Authors: R. Kankowsky, D. Fick
Catalogue identifier: ABGB_v1_0
Distribution format: gz
Journal reference: Comput. Phys. Commun. 2(1971)223
Programming language: Fortran.
Computer: CDC 3300.
Operating system: MASTER.
RAM: 63K words
Word size: 24
Keywords: Nuclear physics, Polarization, Chi-squared, Density matrix, S-matrix, Gaussian normal equation, Cross section, Phase shifts, Optical model.
Classification: 17.9.

Nature of problem:
For elastic scattering the differential cross section and the polarization are determined by the elements of the S-matrix.
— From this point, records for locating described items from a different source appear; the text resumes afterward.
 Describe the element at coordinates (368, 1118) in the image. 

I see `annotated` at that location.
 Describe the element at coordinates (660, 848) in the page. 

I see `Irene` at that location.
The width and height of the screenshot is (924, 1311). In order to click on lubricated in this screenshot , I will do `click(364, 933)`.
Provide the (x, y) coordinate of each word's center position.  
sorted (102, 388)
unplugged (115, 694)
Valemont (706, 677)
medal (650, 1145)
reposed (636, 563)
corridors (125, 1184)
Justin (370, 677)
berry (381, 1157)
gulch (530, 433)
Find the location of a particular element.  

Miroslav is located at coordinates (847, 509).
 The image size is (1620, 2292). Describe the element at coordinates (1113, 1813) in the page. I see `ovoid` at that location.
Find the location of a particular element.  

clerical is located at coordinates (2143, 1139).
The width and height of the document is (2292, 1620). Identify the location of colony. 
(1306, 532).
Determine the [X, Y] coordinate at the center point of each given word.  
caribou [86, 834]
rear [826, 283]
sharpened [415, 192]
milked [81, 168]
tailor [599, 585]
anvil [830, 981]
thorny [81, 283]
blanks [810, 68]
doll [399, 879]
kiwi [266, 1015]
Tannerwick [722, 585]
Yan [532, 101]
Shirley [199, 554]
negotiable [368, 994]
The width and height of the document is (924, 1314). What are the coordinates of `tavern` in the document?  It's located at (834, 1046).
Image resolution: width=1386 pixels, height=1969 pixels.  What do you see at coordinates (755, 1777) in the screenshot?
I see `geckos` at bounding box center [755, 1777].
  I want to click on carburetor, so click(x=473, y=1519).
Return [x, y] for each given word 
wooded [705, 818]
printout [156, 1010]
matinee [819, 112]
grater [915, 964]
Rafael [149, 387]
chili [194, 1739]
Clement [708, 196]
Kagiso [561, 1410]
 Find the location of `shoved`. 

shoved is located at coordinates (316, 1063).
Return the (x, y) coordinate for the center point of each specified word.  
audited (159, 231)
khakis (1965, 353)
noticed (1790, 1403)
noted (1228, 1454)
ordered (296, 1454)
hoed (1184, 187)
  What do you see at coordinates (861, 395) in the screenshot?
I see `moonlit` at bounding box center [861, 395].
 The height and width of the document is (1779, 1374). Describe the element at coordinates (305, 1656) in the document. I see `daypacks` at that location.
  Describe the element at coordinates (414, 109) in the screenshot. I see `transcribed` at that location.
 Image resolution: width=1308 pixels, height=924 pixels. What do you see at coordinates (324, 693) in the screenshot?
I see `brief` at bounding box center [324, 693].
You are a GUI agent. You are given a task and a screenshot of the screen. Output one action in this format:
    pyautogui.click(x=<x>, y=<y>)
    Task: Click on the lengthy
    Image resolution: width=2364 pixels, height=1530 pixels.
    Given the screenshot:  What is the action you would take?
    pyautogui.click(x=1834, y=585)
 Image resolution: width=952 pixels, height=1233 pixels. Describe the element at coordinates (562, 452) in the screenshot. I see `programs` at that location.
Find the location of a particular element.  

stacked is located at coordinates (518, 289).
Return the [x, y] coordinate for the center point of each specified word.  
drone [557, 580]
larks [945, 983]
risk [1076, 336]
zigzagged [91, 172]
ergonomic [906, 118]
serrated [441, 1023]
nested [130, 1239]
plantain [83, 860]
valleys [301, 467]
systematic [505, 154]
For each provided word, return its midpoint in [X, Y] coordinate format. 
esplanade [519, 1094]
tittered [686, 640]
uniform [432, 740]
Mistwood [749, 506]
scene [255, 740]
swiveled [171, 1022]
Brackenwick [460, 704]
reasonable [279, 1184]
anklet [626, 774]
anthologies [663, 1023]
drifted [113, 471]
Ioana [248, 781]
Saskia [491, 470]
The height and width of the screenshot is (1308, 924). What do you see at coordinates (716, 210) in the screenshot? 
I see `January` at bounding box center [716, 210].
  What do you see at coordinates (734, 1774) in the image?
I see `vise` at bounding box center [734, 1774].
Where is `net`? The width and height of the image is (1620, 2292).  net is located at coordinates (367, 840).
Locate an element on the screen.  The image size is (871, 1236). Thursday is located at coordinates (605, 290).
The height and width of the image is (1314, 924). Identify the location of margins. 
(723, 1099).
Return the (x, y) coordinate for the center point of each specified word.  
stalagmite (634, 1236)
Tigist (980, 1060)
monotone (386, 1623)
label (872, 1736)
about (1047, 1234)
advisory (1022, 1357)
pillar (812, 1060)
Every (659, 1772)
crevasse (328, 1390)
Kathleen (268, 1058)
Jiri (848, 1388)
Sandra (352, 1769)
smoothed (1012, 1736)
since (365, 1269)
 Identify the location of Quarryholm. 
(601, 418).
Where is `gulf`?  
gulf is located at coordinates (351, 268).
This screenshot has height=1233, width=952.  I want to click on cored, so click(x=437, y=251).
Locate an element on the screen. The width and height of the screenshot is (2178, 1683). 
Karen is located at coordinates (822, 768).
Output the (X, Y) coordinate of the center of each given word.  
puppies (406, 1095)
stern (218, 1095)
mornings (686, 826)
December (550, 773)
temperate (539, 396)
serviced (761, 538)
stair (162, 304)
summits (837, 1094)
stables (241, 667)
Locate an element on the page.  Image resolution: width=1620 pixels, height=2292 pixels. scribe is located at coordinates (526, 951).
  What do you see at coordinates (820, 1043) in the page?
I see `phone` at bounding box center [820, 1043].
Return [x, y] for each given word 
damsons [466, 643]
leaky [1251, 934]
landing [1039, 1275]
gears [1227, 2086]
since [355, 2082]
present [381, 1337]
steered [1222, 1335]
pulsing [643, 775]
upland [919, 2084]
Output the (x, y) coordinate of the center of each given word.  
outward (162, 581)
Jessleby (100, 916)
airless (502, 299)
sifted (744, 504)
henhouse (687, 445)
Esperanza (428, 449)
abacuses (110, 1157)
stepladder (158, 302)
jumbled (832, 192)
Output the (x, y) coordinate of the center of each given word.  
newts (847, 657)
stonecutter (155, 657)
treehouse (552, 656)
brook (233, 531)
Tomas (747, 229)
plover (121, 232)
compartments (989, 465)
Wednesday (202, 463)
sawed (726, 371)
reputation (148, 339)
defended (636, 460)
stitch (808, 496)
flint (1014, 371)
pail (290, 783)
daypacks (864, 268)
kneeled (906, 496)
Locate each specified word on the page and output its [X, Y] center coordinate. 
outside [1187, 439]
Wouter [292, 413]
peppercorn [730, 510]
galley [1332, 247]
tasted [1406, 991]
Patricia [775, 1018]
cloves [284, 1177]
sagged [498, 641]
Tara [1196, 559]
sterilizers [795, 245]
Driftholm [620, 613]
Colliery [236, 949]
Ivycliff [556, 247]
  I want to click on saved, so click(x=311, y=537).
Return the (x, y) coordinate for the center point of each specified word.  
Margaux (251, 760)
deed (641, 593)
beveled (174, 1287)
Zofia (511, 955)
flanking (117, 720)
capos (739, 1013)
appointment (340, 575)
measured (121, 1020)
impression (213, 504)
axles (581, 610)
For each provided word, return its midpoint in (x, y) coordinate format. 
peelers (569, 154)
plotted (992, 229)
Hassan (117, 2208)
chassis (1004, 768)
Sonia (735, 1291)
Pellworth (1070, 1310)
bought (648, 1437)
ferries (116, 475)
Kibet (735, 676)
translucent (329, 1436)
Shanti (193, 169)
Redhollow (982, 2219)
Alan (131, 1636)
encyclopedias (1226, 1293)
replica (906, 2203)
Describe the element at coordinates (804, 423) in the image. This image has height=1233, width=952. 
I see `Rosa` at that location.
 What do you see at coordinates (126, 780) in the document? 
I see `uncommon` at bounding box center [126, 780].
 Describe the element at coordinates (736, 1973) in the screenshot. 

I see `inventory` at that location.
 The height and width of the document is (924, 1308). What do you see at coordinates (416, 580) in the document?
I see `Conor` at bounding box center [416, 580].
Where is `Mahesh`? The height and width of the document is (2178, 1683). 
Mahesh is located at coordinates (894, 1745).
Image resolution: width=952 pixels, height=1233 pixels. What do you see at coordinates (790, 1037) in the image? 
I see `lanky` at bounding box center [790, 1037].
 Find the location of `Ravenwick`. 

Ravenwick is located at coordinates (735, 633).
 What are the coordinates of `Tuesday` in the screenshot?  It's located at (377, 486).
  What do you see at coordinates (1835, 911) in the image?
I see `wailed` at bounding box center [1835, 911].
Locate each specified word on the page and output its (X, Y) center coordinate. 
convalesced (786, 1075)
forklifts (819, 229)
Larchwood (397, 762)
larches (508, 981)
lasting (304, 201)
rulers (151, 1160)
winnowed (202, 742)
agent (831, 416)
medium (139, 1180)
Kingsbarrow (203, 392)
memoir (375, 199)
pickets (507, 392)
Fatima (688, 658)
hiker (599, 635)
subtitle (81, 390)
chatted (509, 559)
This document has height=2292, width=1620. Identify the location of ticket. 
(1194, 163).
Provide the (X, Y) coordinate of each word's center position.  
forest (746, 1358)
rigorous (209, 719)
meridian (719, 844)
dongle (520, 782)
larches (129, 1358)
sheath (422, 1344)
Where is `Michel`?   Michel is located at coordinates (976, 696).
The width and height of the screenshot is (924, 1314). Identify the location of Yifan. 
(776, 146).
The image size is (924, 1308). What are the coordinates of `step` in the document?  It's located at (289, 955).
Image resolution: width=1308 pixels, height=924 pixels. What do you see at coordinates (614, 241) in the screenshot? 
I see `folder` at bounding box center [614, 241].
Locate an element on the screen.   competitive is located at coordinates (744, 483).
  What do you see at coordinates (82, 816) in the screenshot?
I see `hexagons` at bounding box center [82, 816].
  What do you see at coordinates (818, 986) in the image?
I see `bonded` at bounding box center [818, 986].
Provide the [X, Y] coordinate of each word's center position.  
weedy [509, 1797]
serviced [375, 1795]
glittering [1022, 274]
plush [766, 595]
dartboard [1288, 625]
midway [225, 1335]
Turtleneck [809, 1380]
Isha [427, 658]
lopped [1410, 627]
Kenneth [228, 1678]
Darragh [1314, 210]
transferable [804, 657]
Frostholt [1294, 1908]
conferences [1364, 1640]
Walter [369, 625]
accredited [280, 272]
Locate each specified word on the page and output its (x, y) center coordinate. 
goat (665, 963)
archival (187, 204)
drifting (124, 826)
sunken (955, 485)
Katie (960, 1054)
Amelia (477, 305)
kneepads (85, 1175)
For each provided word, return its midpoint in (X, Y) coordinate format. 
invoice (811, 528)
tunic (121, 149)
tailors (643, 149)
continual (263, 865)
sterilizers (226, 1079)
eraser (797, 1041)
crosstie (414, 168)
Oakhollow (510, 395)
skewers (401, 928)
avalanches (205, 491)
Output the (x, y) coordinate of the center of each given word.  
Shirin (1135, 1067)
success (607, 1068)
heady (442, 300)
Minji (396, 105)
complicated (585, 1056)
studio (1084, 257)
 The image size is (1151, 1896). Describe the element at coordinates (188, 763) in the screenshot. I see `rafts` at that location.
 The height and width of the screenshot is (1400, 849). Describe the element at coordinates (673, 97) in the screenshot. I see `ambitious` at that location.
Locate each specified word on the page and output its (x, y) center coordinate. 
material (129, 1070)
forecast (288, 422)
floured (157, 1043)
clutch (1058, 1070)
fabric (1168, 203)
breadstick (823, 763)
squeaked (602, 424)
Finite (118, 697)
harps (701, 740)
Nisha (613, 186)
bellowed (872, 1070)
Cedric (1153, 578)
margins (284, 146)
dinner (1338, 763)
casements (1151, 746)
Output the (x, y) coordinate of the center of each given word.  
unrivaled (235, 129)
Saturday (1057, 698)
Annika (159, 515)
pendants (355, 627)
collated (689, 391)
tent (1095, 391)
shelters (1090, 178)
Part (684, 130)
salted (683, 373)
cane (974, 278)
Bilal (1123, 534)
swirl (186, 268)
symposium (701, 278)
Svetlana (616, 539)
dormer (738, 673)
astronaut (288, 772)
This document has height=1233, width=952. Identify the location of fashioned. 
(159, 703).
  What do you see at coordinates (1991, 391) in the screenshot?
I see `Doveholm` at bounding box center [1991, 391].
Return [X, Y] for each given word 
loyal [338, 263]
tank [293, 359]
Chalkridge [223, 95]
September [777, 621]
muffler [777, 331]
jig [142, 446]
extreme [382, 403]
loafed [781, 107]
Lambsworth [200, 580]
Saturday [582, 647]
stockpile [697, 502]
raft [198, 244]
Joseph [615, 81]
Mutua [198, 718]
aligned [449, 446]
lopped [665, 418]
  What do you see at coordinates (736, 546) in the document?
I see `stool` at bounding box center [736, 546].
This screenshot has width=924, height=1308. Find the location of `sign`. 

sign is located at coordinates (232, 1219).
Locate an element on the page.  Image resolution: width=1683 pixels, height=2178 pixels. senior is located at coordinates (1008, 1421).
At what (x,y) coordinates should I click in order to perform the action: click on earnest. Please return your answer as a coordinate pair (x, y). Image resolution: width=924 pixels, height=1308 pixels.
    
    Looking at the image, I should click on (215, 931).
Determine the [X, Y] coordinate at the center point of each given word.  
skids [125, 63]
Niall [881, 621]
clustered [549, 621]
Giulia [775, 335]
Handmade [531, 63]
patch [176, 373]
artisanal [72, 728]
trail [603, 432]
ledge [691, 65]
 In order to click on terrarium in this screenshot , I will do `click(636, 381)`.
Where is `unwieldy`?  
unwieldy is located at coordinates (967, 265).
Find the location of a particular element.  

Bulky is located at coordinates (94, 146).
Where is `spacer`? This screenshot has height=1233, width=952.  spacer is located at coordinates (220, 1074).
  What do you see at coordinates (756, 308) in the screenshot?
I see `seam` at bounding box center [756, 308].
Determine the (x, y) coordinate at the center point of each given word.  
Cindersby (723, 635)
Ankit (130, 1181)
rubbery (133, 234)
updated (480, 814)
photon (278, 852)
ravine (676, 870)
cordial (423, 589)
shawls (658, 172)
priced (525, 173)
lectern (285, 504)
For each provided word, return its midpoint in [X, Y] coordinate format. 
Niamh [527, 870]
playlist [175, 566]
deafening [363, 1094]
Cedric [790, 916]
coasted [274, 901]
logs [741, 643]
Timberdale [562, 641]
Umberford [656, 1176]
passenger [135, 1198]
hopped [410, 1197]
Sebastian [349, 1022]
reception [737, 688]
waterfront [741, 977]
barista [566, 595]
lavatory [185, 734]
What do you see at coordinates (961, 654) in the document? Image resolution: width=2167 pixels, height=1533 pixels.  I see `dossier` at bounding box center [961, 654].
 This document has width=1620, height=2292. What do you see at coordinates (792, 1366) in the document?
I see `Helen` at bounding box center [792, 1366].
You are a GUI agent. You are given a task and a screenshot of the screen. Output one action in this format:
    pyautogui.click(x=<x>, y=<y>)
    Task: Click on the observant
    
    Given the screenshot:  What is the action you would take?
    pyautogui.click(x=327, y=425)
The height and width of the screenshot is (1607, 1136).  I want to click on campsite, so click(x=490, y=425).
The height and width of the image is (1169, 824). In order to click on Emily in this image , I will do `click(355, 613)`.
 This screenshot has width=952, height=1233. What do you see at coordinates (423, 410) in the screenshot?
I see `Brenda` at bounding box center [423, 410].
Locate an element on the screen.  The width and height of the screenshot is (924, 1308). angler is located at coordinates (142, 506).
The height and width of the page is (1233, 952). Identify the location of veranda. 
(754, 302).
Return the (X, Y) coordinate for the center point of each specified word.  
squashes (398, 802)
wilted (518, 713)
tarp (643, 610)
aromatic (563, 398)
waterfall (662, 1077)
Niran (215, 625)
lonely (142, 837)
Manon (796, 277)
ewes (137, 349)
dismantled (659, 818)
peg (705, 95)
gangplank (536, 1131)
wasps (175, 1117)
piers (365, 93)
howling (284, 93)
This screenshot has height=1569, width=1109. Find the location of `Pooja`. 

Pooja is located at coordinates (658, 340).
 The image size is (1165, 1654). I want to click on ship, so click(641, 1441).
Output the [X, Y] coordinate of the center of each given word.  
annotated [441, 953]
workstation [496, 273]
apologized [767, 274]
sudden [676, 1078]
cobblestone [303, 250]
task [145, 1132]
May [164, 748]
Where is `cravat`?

The S- matrix can be parametrized in terms of complex phases. Generally the complex phases are slowly varying functions of energy. Only when near resonances will the phases, corresponding to the spin and parity of the special resonance, show specific anomalies, which sometimes allow the determination of spin and parity of the resonance.

Solution method:
The complex phases and mixing parameters are obtained by a least squares fit of the differential cross section and polarization data. The minimization is performed iteratively by solving gaussian normal equations.

The program is such, that all complex phases up to l = 3 (one singlet and three triplets) and the singlet and one triplet for l = 4 can be calculated. Moreover all mixing parameters up to E**4+ can be computed. Until now, only analyses with angular momenta up to l=2 were performed with this program. If the program is used to fit data with non- vanishing phase shifts for l=3 and l=4, it is necessary to increase the dimension of PKOEF and its corresponding quantum number arrays. The reason is that in this case "TENMO" calculates more coefficients.

Unusual features:
In order to calculate the gaussian normal equations it is necessary to break up a Taylor series of Q(see below) at the linear limb. Therefore the calculated change of the parameters may not run to a minimum, but may run into the opposite direction or even exceed the minimum. If this happens, a step change is necessary. The program goes to 1/33 of the original change. If this is not sufficient it bisects these values and, if necessary, changes the direction. The last two steps are iterated as long as the new Q is better than the old one. Sometines it may be more efficient to have other step changes. For this purpose the program has to be altered directly (see comment in program).

Running time:
About two minutes for one iteration step.